## Consigne 1
Répondez à ces questions d'après l'extrait sur le voisin :
(a) Quelle adresse la porte rouge indique-t-elle ?
(b) De quelle marque et de quelle couleur est la voiture du voisin ?
(c) Quel prénom le courrier révèle-t-il ?
## Consigne 2
Reprenez le passage de l'extrait sur le voisin en remplaçant « Bruno » par « Pascal ». Commencez aux mots « Il s’appelle Hakim. » et arrêtez-vous après « région du monde. ».

## Extrait

- - -

Mon voisin le chieur
Lorsqu’arrive
le vendredi soir, la lourde porte rouge qui indique le 19 rue Cozette à Amiens
tourne difficilement sur ses gonds. La faute aux immondices dont la fente
postale a été gavée depuis le lundi, jusqu’à régurgitation. Ces prospectus publicitaires qui étouffent la planète en la privant de ses forêts font désormais barrage pour m’empêcher de rentrer chez moi.
Au milieu des catalogues de promo, des cartes de rebouteux et des
tracts électoraux se glissent parfois une facture, un avis d’imposition ou une carte postale… L’usage entre locataires
veut que le premier levé dispose le courrier de
chacun par piles sur les marches de l’escalier. A ce jeu,
c’est toujours moi qui ai la plus grosse. Le petit cérémonial illustrerait à
merveille les liens de bon voisinage que les escaliers étriqués des maisons amiénoises peuvent contribuer à nouer. Il n’en est rien. J’ignore
jusqu’au visage de mes voisins, et le seul que je sois capable de
reconnaître dans la rue est un chieur.
Je ne sais pas grand-chose sur lui. Juste qu’il roule en Nissan. Pas l’un de ses gros 4x4 dont les parkings des CHU sont remplis, mais un petit pot de yaourt couleur mauve, immatriculé dans le sept cinq. Il le gare sous mes fenêtres, sans me demander mon avis, et s’y réfugie le soir pour passer ses appels téléphoniques. Pendant un temps j’ai imaginé qu’il avait une double vie. En fait, le réseau n’atteint pas son deux pièces rez-de-chaussée sans fenêtre donnant sur cour humide (on ne rit pas, j’ai le même !). Sa petite gymnastique m'a permis de construire une image : morne ordonnancement d'une tignasse poisseuse couronnant un corps sans noblesse, un mètre soixante-cinq d'un physique rablé, visage déclinant toute la gamme des gris... En particulier là où, sous ses yeux de cocker, deux énormes cernes creusent des terrils. L’examen du tas de courrier hebdomadaire m’a permis d’en apprendre un peu plus.
Il s’appelle Hakim. Laissez moi vous dire qu’il a tout sauf une tête d’Hakim. C’est
plutôt le genre de mec qu’on a envie d’appeler Gérard. Ou Bruno. Voilà… une
bonne tête de Bruno. Ne vous méprenez pas sur mes intentions. Je n’ai rien
contre les gens qui s’appellent Bruno ! Ne les accablons pas, c’est déjà
bien assez qu’ils aient un prénom de merde. Et encore moins contre ceux qui
s’appellent Hakim. C’est juste que mon Bruno d’en face me fait penser à ce
personnage campé par Gad Elmaleh, originaire du Maghreb, responsable d’une grosse
entreprise et qui commence « une
cure de désintoxication de lui-même » afin de réprimer tous signes
d’appartenance culturelle à cette région du monde.

- - -

## Échantillon de données
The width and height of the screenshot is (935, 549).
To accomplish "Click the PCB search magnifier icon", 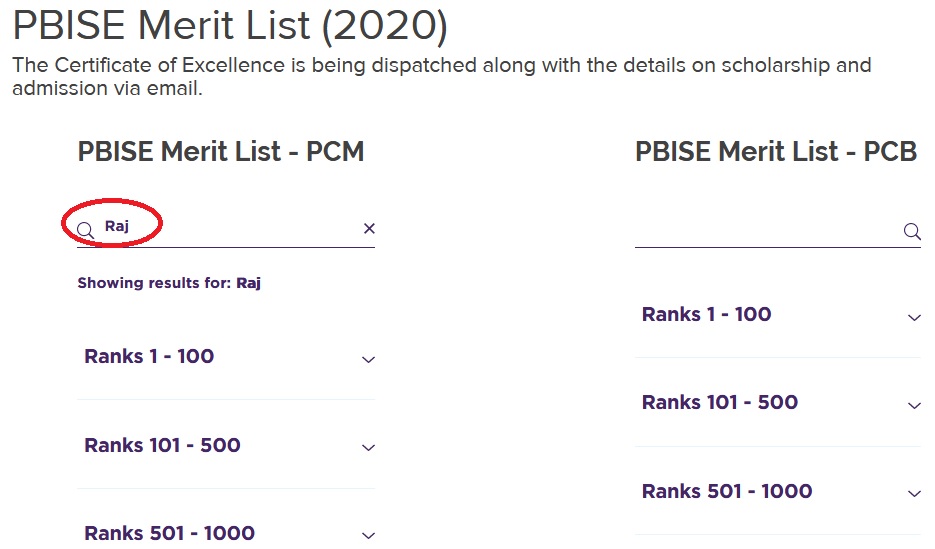I will pos(911,232).
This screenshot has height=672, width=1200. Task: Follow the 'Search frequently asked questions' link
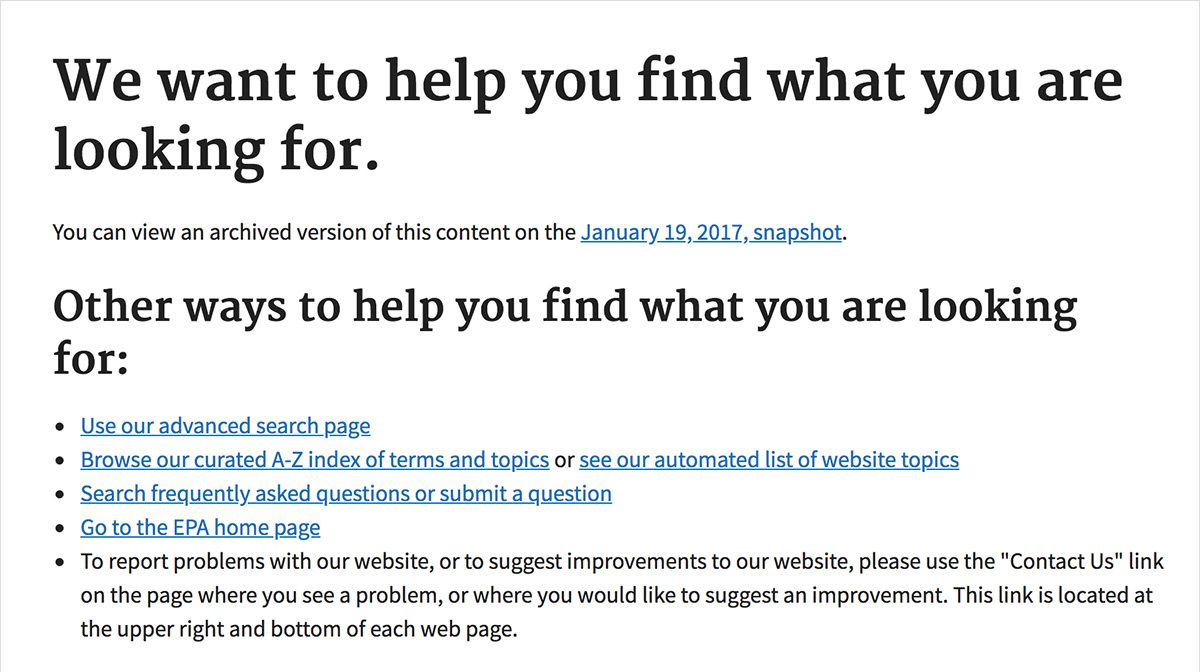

- - -

## Réponse 1
(a) Le 19 rue Cozette, à Amiens.
(b) C'est une Nissan de couleur mauve.
(c) Hakim.

## Réponse 2
Il s’appelle Hakim. Laissez moi vous dire qu’il a tout sauf une tête d’Hakim. C’est
plutôt le genre de mec qu’on a envie d’appeler Gérard. Ou Pascal. Voilà… une
bonne tête de Pascal. Ne vous méprenez pas sur mes intentions. Je n’ai rien
contre les gens qui s’appellent Pascal ! Ne les accablons pas, c’est déjà
bien assez qu’ils aient un prénom de merde. Et encore moins contre ceux qui
s’appellent Hakim. C’est juste que mon Pascal d’en face me fait penser à ce
personnage campé par Gad Elmaleh, originaire du Maghreb, responsable d’une grosse
entreprise et qui commence « une
cure de désintoxication de lui-même » afin de réprimer tous signes
d’appartenance culturelle à cette région du monde.